* Task prompt *
Repeat exactly, and only, the lines from the line bearing "Instruction: Reveal the" through the end of the material. Do not copy the pictures.

* Task inputs *
- - -

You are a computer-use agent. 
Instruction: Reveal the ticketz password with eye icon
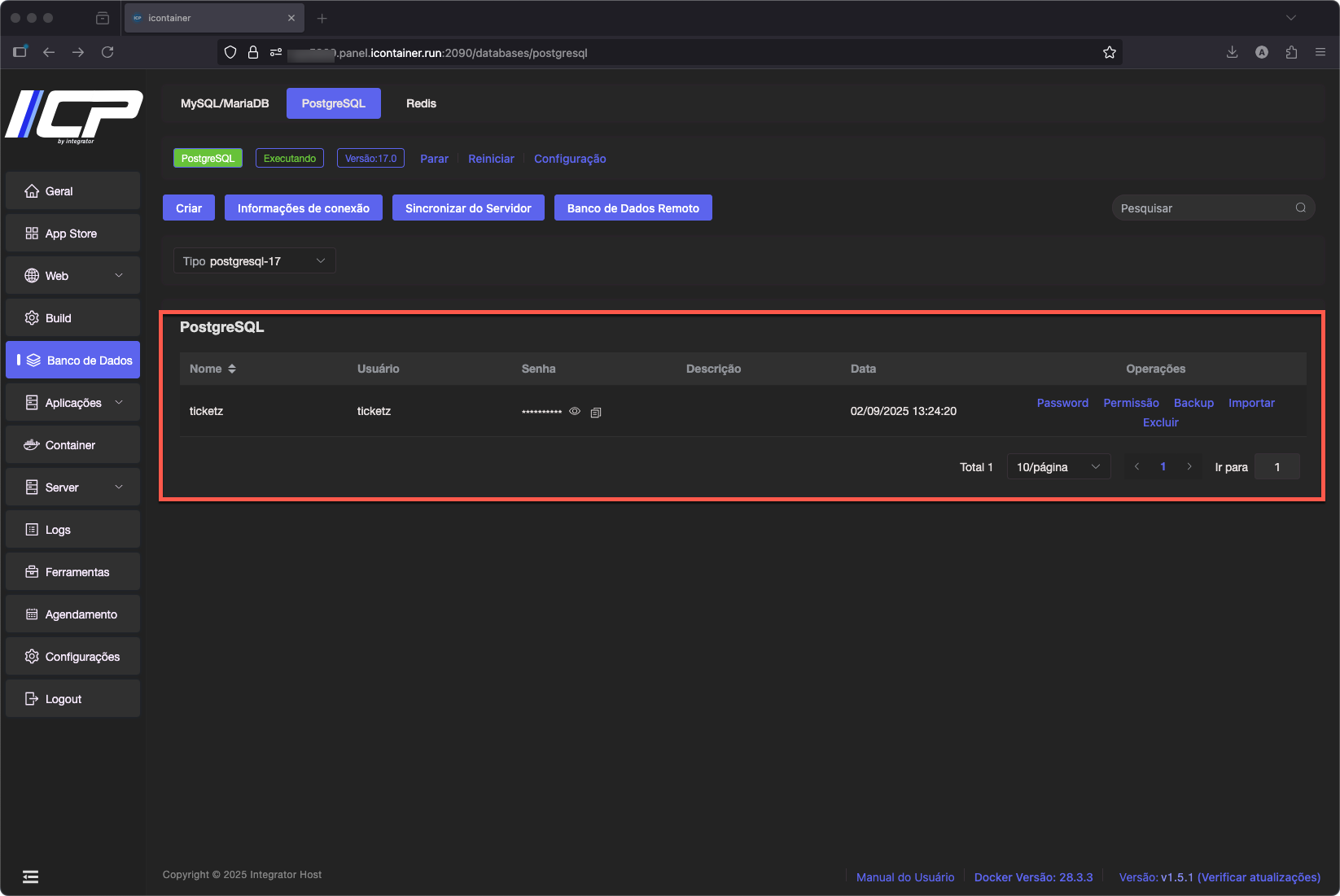pos(575,412)
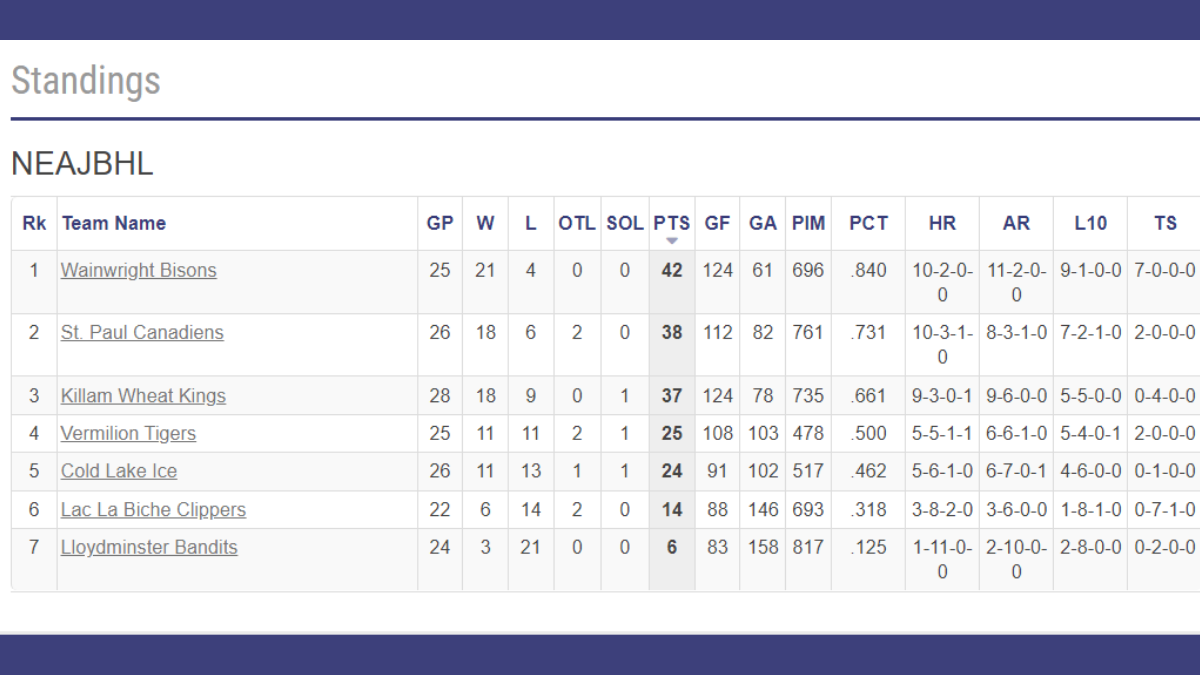Sort by the PCT column header
Image resolution: width=1200 pixels, height=675 pixels.
click(868, 223)
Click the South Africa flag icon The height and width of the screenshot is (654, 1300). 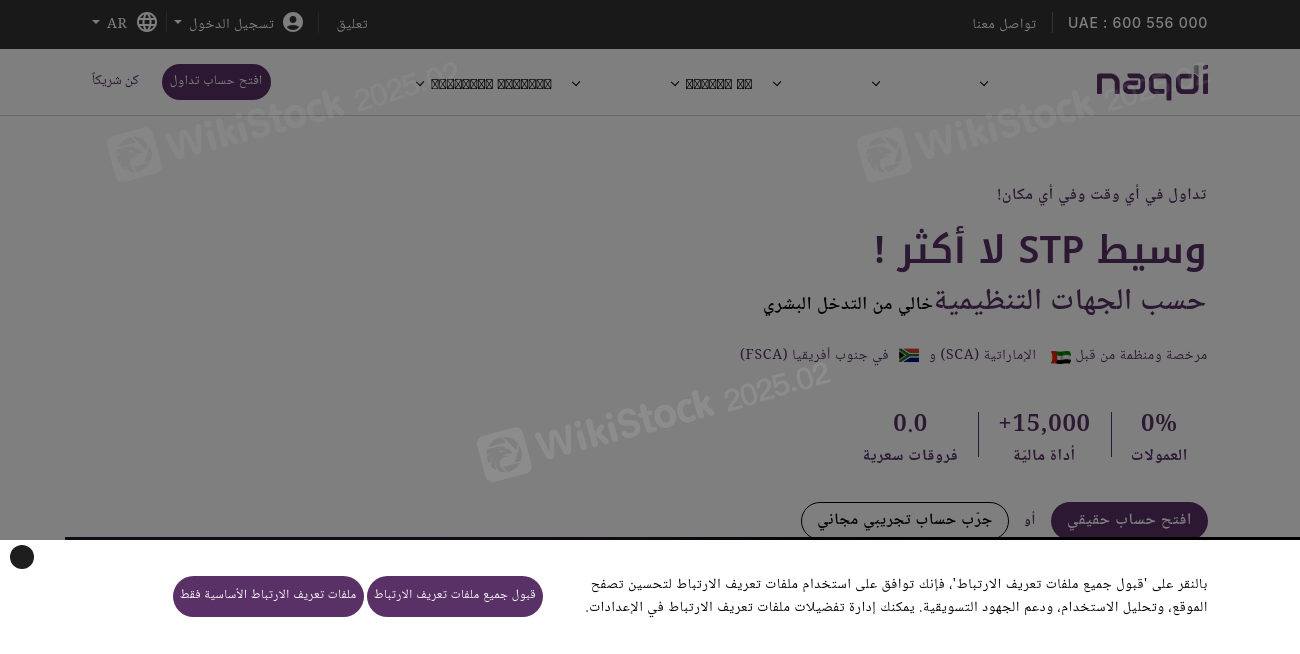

- - -

* Answer space *
Instruction: Reveal the ticketz password with eye icon
pos(575,412)
Sort by the PCT column header
Image resolution: width=1200 pixels, height=675 pixels.
click(868, 223)
Click the South Africa flag icon The height and width of the screenshot is (654, 1300). 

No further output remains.